Donald Tomaskovic-Devey à l'OSC le 17/1/2014
- Donald Tomaskovic-Devey - OSC - january 17th
Relational Inequality: A Model for Within Workplace Inequality with an Application to Swedish Immigration
Donald Tomaskovic-Devey, Professor of Sociology, University of Massachusetts, Amherst.
Vendredi 17 janvier 2014, de 09h30 à 11h, salle Annick Percheron, 98 rue de l'Université, Paris 7e
2 textes de l'auteur sont proposés pour préparer ce séminaire :
The author offers 2 papers for background on the talk:
- Where do Immigrants Fare Worse? Modeling Workplace Wage Gap Variation with Linked employer-employee Data, Donald Tomaskovic-Devey, Martin Hällsten, Dustin Avent-Holt
We use relational inequality theorizing to propose a strategy for observing and explaining workplace variance in categorical inequality.
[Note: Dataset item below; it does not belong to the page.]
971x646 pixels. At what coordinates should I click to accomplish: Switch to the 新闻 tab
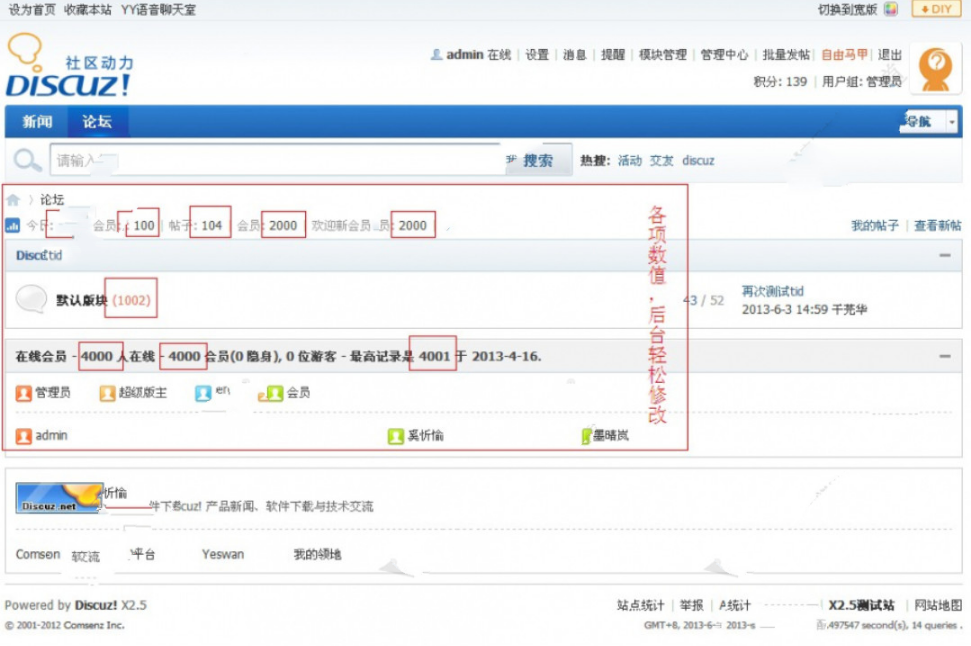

Using economy wide Swedish employer-employee panel data, we implement that strategy through an examination of workplace wage inequalities between native Swedes and non-Western immigrants to Sweden. Relational in equality theory predicts substantial local heterogeneity in inequality regimes. We find that immigrant-native wage gaps vary dramatically across workplaces. In some workplaces immigrants actually have higher wages than native Swedes, even net of strong human capital controls. We also find that, net of observed and fixed effect controls for individual traits, workplace immigrant-native wage gaps decline with increased immigrant employment and managerial representation and expand when immigrants are occupationally segregated from natives.
These effects are stronger in high inequality workplaces and for white collar employees, organizational contexts in which we expect status based claims on organizational resources, the central causal mechanism identified by relational inequality theory, to be most robust.
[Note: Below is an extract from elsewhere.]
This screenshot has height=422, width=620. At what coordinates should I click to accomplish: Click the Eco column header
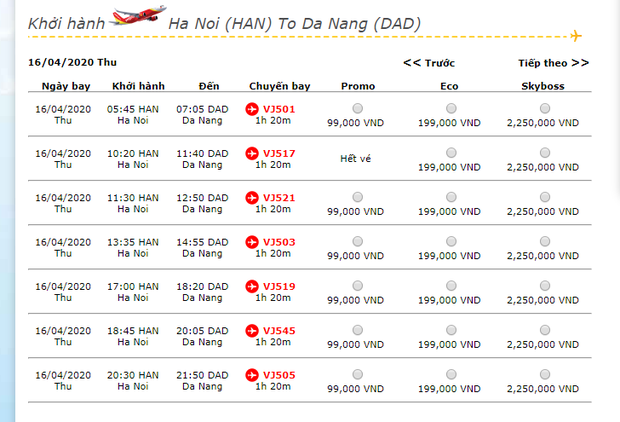pyautogui.click(x=450, y=86)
- The Relational Generation of Workplace Inequalities, Donald Tomaskovic-Devey
In this article I outline a dynamic, relational theory of workplace inequalities. I start by buildingon the basic argument offered by Charles Tilly in Durable Inequality (1998), that categorical distinctions such as gender or education are mapped, exaggerated and naturalized within organizational divisions of labor. This argument is attractive in the generality and simplicity of its causal account, yet fairly weak in specifying:
(1) core organizational processes;
(2) the microfoundations and interactions that generate inequalities, and;
(3) the potential of intersectional dynamics to disrupt the durability of categorical inequalities. I offer an integrated interactional organizational-institutional perspective on the relational processes that generate inequalities.